[Instruction]
Could you pick up the mailing-list thread on the mingw-w64 `dirname()` patch below right after its last line and keep it going?

[Text]

在 2023-03-26 23:49, Alvin Wong 写道:
Hi,

Overall I think the implementation looks fine. The test cases are missing some of the more exotic DOS device paths[1], for example `\\.\Volume{b75e2c83-0000-0000-0000-602f00000000}\` but to be frank I don't know what should be the expected outputs for it. Should we simply declare that DOS device paths may not work as expected?

That is interpreted as a network path to the directory `Volume{b75e2c83-0000-0000-0000-602f00000000}` on the default directory on host `.`.

Not sure how to deal with that, but looks like it's no special case. For example, on Linux we can have a directory behind a mount point such as `/mnt/cdrom0/foo/bar`, and it's not different from a conventional path in any way; calling `dirname()` repeatedly will remove the mount point up to `/`.


Manual fuzzing with asan and ubsan revealed an issue: The line `info.prefix_end[1] = 0;` (line 213) can result in a buffer overrun. This happens with inputs in the form of an UNC host only, e.g. `\\host`, which is also missing from the test cases.

Oh thanks. That field was added too late and I forgot about it. Attached is a 
patch that has that fixed.

A UNC path with only a host name is not a valid path, however. I think it might make sense to return whatever that happens with current algorithm, but others disagree? At the moment if there is only a prefix

   C:
     ^-------- prefix ends here

and such a path is interpreted as the current working directory on drive C:. An path with only a host name has the same structure

   \\hostname\
              ^-------- prefix ends here

and `dirname()` returns `\\hostname\.`. But if the host name is given without a terminating separator, a dot is still appended to that (invalid) path and gives `\\hostname.`. Should this be converted to `\\hostname\.`?



--
Best regards,
LIU Hao

From ac4a2fc5c6c4ae36621695a115bbe66204ce0d6e Mon Sep 17 00:00:00 2001
From: LIU Hao <[email protected]>
Date: Sun, 26 Mar 2023 02:02:52 +0800
Subject: [PATCH] crt: Reimplement `dirname()` and `basename()`

Signed-off-by: LIU Hao <[email protected]>
---
 mingw-w64-crt/misc/dirname.c | 267 +++++++++++++++++++++++++++++++++++
 1 file changed, 267 insertions(+)

diff --git a/mingw-w64-crt/misc/dirname.c b/mingw-w64-crt/misc/dirname.c
index e69de29bb..87a46d4e7 100644
--- a/mingw-w64-crt/misc/dirname.c
+++ b/mingw-w64-crt/misc/dirname.c
@@ -0,0 +1,267 @@
+/**
+ * This file has no copyright assigned and is placed in the Public Domain.
+ * This file is part of the mingw-w64 runtime package.
+ * No warranty is given; refer to the file DISCLAIMER.PD within this package.
+ */
+#ifndef WIN32_LEAN_AND_MEAN
+#define WIN32_LEAN_AND_MEAN
+#endif
+#include <stdlib.h>
+#include <libgen.h>
+#include <windows.h>
+
+/* A 'directory separator' is a byte that equals 0x2F ('solidus' or more
+ * commonly 'forward slash') or 0x5C ('reverse solidus' or more commonly
+ * 'backward slash'). The byte 0x5C may look different from a backward slash
+ * in some locales; for example, it looks the same as a Yen sign in Japanese
+ * locales and a Won sign in Korean locales. Despite its appearance, it still
+ * functions as a directory separator.

Entries on target coordinates:

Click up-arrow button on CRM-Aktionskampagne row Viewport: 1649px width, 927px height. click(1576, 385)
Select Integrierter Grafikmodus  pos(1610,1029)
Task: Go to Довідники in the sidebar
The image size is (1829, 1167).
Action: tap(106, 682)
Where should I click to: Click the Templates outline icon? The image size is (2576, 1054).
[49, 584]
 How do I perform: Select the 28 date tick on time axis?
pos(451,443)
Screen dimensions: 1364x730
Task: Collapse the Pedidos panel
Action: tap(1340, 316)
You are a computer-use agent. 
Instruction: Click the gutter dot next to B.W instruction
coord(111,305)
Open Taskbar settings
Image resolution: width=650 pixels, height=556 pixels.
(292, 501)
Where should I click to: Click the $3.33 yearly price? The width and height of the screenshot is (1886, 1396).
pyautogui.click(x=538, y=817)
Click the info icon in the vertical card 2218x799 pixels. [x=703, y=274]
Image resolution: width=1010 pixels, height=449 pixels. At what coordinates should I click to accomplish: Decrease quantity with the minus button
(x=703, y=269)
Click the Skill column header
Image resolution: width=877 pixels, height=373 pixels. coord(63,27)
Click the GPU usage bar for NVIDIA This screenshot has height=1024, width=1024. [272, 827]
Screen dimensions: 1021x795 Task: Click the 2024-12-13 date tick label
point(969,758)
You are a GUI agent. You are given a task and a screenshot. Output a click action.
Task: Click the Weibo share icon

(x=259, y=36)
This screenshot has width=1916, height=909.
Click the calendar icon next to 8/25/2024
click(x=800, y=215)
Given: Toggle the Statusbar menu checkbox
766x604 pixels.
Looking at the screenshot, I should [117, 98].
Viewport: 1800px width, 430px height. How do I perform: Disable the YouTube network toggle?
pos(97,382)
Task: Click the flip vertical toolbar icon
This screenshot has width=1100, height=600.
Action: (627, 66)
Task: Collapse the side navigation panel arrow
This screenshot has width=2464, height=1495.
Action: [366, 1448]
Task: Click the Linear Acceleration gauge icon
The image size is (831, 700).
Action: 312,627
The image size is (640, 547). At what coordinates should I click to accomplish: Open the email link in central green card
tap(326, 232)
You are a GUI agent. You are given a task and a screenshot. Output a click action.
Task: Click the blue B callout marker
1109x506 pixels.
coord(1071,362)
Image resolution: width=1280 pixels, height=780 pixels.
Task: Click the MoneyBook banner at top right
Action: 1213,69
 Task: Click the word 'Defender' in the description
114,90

[Expected output]
+ *
+ * A 'path' comprises an optional DOS drive letter with a colon, and then an
+ * arbitrary number of possibily empty components, separated by non-empty
+ * sequences of directory separators (in other words, consecutive directory
+ * separators are treated as a single one). A path that comprises an empty
+ * component denotes the current working directory.
+ *
+ * An 'absolute path' comprises at least two components, the first of which
+ * is empty.
+ *
+ * A 'relative path' is a path that is not an absolute path. In other words,
+ * it either comprises an empty component, or begins with a non-empty
+ * component.
+ *
+ * POSIX doesn't have a concept about DOS drives. A path that does not have a
+ * drive letter starts from the same drive as the current working directory.
+ *
+ * For example:
+ * (Examples without drive letters match POSIX.)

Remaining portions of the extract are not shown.